PROBLEM: Word for word, restate the lines from the start of the data below through the line containing "Image resolution: width=505".

Stored records:
□ □ □ □ □

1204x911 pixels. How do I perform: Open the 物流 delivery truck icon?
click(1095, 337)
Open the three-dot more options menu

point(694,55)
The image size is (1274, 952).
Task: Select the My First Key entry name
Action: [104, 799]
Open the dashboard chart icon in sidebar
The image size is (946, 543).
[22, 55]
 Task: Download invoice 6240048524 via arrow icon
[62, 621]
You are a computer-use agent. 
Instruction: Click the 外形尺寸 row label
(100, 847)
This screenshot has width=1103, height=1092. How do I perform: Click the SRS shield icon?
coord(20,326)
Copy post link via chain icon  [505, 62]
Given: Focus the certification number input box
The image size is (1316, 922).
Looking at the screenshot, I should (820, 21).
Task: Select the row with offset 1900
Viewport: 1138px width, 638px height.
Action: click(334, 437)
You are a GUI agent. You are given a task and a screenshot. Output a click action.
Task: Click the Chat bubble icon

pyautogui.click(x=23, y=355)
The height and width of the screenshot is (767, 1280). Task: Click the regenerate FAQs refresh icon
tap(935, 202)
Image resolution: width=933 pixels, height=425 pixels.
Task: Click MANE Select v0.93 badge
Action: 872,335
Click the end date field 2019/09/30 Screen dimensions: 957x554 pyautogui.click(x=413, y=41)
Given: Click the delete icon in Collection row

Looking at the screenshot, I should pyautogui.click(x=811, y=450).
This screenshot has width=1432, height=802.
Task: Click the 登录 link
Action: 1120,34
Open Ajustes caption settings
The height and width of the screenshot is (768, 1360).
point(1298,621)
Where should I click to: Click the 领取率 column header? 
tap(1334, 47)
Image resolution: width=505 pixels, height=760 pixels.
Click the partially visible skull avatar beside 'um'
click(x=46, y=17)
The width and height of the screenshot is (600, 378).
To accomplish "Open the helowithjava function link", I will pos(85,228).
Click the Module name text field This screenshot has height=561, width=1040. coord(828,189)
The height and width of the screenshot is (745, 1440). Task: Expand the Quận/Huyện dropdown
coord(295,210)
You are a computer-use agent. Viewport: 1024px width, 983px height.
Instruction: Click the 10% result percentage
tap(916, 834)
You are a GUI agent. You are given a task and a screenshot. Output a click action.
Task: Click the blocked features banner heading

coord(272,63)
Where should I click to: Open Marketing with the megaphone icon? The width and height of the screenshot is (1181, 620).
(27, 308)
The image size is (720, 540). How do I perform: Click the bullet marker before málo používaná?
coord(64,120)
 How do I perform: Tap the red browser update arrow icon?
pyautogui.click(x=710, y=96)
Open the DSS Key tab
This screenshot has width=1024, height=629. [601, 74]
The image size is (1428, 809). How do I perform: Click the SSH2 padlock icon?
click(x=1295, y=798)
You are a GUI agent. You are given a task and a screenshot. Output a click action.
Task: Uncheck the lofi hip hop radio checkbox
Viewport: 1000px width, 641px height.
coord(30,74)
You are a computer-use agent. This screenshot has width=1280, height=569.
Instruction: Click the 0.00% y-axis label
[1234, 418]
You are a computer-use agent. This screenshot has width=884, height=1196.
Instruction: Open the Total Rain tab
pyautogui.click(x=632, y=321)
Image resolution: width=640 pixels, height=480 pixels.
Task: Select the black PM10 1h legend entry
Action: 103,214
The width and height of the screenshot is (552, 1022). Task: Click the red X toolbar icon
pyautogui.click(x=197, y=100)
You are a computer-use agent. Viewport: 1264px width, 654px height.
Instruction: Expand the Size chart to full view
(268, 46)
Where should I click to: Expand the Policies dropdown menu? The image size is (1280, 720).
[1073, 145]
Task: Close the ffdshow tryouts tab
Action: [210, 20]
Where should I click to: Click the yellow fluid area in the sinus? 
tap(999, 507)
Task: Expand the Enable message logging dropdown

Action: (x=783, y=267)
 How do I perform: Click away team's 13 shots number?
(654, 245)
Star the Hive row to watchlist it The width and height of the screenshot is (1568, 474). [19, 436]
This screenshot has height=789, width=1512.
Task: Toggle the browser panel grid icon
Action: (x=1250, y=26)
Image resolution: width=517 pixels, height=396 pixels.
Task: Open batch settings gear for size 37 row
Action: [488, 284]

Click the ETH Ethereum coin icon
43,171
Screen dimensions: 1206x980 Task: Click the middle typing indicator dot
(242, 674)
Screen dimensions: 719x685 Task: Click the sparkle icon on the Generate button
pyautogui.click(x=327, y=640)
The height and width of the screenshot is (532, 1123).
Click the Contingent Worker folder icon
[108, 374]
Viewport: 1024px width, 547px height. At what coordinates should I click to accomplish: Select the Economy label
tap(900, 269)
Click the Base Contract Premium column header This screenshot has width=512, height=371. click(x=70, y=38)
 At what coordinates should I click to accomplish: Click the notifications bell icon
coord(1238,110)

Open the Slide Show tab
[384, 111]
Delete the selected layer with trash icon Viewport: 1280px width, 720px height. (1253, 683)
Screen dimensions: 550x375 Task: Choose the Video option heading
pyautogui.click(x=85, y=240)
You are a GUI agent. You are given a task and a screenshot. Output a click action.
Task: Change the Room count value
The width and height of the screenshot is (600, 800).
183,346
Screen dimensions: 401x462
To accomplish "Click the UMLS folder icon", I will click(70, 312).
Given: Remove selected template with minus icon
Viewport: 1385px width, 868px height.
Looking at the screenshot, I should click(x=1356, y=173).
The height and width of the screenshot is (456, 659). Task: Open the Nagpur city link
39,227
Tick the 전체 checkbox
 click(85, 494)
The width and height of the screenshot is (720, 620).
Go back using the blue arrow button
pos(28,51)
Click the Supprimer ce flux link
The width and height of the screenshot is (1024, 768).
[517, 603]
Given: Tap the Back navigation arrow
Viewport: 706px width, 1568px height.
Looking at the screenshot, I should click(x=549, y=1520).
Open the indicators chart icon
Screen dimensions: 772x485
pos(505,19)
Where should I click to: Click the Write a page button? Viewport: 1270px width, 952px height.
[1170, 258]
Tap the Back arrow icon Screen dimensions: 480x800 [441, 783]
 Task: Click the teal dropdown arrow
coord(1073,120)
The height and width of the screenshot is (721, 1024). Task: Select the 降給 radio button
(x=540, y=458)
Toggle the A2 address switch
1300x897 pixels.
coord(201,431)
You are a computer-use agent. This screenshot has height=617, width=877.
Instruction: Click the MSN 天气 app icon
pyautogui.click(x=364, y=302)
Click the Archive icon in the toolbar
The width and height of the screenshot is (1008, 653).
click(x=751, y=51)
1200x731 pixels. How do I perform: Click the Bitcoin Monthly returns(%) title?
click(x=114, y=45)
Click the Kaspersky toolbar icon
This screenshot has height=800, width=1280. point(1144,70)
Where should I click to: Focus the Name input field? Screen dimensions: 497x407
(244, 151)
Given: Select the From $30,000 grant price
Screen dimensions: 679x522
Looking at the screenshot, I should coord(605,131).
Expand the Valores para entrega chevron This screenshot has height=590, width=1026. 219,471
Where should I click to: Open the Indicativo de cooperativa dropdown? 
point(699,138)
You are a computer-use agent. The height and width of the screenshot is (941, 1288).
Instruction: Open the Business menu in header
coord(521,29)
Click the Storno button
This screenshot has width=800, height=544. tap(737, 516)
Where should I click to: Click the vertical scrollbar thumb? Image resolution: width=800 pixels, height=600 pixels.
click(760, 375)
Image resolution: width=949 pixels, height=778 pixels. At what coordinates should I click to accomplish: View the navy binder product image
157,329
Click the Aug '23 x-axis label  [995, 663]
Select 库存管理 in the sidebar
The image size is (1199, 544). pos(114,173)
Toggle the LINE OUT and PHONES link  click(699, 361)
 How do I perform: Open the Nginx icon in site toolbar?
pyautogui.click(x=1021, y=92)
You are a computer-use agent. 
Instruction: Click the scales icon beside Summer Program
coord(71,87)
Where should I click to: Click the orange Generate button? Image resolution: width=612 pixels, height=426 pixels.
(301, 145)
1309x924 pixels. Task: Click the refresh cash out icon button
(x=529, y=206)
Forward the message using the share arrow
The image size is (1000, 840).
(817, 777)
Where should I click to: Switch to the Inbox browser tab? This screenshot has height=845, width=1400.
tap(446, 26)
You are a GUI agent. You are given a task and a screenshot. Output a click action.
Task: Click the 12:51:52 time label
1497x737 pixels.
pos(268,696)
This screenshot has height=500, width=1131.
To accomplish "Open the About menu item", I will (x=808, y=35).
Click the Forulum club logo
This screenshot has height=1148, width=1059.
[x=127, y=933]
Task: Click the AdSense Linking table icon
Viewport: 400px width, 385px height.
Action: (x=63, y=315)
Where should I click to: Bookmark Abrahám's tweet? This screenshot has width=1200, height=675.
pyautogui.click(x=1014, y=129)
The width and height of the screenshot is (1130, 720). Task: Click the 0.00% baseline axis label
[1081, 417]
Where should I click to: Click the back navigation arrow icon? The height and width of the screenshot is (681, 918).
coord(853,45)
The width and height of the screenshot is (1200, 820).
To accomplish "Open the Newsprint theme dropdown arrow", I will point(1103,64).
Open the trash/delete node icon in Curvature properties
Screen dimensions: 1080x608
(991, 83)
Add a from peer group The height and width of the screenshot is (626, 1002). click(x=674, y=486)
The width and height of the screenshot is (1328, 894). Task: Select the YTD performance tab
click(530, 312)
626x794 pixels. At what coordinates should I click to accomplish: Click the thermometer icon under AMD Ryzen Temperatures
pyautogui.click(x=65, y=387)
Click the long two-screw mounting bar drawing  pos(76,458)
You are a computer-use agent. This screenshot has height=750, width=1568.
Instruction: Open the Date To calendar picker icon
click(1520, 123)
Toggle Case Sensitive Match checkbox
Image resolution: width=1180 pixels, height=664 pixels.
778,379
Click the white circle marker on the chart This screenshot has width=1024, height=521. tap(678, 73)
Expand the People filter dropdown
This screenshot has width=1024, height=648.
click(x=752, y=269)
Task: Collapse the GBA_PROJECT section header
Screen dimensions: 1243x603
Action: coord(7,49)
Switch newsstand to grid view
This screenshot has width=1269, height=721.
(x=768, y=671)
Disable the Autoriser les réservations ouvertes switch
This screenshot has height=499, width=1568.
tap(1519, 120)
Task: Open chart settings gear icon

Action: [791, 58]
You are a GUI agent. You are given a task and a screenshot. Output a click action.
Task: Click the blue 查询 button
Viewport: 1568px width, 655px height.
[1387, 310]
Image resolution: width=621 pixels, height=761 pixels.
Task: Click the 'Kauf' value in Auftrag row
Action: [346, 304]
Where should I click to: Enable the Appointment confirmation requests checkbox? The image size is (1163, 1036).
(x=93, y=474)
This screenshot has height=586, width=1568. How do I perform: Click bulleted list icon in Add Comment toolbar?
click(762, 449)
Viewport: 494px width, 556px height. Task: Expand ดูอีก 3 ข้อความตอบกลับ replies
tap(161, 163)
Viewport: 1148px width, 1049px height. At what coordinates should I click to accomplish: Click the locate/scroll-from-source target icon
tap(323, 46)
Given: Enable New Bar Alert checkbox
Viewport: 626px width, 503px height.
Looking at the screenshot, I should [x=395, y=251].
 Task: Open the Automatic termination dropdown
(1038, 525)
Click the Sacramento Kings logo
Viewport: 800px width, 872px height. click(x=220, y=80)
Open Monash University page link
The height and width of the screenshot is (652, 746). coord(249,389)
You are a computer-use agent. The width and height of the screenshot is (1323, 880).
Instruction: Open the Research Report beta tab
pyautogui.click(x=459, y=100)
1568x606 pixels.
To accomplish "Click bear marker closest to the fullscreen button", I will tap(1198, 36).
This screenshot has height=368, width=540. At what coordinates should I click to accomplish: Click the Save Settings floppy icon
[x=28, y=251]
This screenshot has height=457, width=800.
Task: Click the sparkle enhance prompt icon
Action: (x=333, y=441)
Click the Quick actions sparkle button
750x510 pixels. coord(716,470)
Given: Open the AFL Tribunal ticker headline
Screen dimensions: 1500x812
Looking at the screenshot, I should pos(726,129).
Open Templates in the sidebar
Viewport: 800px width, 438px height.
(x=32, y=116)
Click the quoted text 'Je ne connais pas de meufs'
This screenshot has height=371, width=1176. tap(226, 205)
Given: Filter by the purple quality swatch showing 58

□ □ □ □ □

ANSWER FOR THIS EXERCISE:
1204x911 pixels. How do I perform: Open the 物流 delivery truck icon?
click(1095, 337)
Open the three-dot more options menu

point(694,55)
The image size is (1274, 952).
Task: Select the My First Key entry name
Action: [104, 799]
Open the dashboard chart icon in sidebar
The image size is (946, 543).
[22, 55]
 Task: Download invoice 6240048524 via arrow icon
[62, 621]
You are a computer-use agent. 
Instruction: Click the 外形尺寸 row label
(100, 847)
This screenshot has width=1103, height=1092. How do I perform: Click the SRS shield icon?
coord(20,326)
Copy post link via chain icon  [505, 62]
Given: Focus the certification number input box
The image size is (1316, 922).
Looking at the screenshot, I should (820, 21).
Task: Select the row with offset 1900
Viewport: 1138px width, 638px height.
Action: click(334, 437)
You are a GUI agent. You are given a task and a screenshot. Output a click action.
Task: Click the Chat bubble icon

pyautogui.click(x=23, y=355)
The height and width of the screenshot is (767, 1280). Task: Click the regenerate FAQs refresh icon
tap(935, 202)
Image resolution: width=933 pixels, height=425 pixels.
Task: Click MANE Select v0.93 badge
Action: 872,335
Click the end date field 2019/09/30 Screen dimensions: 957x554 pyautogui.click(x=413, y=41)
Given: Click the delete icon in Collection row

Looking at the screenshot, I should pyautogui.click(x=811, y=450).
This screenshot has width=1432, height=802.
Task: Click the 登录 link
Action: 1120,34
Open Ajustes caption settings
The height and width of the screenshot is (768, 1360).
point(1298,621)
Where should I click to: Click the 领取率 column header? 
tap(1334, 47)
Image resolution: width=505 pixels, height=760 pixels.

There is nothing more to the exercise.